Why is (projective) k-means feasible for large data sets? The memory requirement for k-means with \(n\) nodes and \(N_{clusters}\) clusters scales as \(n\times N_{clusters}\). While \(n\) can be large, the number of clusters is rarely very high. One could specify the number of clusters as low as the number of blocks necessary to accommodate the \(n\) nodes into blocks no larger than a given maximum size, but I found that the method works better if the initial number of clusters is larger (say a few hundred) and the initial clusters are iteratively merged into larger blocks such that no block exceeds the required maximum size. This preclustering is better in the sense that nodes with strong connections are more likely to be in the same block. Thus, the WGCNA pre-clustering is really a combination of projective k-means (initial step) and hierarchical clustering (final step).

For consensus analysis of several data sets, WGCNA also implements a consensus version of the projective k-means algorithm where the similarity of a node to a cluster is the average of the similarities in the individual data sets. This is admittedly rather crude since the similarities across different data sets are not calibrated and using a percentile rather than mean can prevent the method from converging, but in practice it seems to work fairly well.
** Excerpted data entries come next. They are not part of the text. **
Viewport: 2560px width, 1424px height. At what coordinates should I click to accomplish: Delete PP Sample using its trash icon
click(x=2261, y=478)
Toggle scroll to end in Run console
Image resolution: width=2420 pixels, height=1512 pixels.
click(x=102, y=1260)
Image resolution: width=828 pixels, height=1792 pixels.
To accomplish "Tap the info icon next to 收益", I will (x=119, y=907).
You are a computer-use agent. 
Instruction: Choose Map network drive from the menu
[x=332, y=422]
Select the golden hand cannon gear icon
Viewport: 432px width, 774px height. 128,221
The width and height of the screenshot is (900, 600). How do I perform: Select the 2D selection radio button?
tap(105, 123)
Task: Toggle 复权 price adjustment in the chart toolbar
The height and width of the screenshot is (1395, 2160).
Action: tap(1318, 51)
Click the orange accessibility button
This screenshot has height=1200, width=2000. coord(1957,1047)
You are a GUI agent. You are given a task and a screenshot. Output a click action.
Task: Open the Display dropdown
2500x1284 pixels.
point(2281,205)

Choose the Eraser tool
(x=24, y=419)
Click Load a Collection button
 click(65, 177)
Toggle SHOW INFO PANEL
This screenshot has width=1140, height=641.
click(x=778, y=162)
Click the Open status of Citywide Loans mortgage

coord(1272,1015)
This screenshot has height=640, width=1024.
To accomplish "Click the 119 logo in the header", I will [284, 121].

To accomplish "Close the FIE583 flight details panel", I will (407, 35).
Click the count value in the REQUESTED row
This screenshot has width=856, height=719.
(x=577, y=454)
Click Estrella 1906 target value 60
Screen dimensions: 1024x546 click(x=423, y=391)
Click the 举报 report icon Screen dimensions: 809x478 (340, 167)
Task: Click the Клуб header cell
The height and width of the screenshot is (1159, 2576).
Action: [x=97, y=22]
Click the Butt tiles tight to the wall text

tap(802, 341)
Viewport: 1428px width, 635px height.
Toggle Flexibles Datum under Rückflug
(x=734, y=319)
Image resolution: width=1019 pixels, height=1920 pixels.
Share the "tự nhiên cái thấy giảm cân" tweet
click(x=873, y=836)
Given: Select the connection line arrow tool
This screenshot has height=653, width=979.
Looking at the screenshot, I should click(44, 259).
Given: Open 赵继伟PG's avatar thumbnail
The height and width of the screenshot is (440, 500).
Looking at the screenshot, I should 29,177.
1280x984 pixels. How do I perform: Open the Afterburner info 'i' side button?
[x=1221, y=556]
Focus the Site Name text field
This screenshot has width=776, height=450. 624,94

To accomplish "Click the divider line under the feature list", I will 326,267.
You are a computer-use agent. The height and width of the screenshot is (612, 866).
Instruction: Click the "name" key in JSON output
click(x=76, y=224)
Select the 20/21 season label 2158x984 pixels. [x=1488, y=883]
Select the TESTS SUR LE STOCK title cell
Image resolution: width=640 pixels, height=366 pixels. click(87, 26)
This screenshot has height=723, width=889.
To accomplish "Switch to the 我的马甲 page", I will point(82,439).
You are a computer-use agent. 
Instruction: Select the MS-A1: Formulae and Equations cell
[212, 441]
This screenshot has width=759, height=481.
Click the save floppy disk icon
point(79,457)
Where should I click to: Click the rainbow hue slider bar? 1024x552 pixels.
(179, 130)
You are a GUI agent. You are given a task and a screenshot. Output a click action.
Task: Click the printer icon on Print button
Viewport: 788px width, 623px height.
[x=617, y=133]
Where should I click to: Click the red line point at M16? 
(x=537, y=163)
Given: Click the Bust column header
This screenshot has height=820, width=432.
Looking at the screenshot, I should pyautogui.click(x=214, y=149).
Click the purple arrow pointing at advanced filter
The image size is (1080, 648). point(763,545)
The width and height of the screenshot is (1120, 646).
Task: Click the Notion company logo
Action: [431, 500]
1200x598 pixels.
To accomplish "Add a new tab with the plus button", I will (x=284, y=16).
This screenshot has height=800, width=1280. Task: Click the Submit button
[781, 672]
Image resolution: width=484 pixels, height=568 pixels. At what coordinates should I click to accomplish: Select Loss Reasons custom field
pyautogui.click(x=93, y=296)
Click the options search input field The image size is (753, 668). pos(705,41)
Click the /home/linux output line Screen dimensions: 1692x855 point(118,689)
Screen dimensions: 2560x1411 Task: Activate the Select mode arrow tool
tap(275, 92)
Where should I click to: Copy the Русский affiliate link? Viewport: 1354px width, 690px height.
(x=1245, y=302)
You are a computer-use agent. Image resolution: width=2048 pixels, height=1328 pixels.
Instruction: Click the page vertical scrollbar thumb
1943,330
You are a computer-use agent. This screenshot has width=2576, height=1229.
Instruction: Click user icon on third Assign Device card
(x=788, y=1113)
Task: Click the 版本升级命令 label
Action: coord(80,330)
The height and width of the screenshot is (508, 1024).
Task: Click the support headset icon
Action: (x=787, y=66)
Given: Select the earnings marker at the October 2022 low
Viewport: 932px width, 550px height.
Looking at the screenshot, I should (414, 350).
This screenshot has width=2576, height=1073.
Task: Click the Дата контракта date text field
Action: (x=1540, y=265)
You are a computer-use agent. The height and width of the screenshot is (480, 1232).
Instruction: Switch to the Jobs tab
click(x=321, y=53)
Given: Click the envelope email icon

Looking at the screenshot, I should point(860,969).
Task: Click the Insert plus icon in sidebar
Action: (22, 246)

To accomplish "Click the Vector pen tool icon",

The name “projective k-means” is inspired by the mathematical notion of projective spaces. A projective space is built from a regular \(\)k[\latex]-dimensional space by taking all lines running through the center and treating each line as a single point in the projective space (each line is “projected” to a single point). Absolute correlation is a measure of similarity of such lines since it does not matter which two points along the two lines one picks (except 0), their absolute correlation will be the same. The analogy doesn’t quite work for signed networks though since (signed) correlations roughly correspond to distances along a (unit) sphere, not a projective space.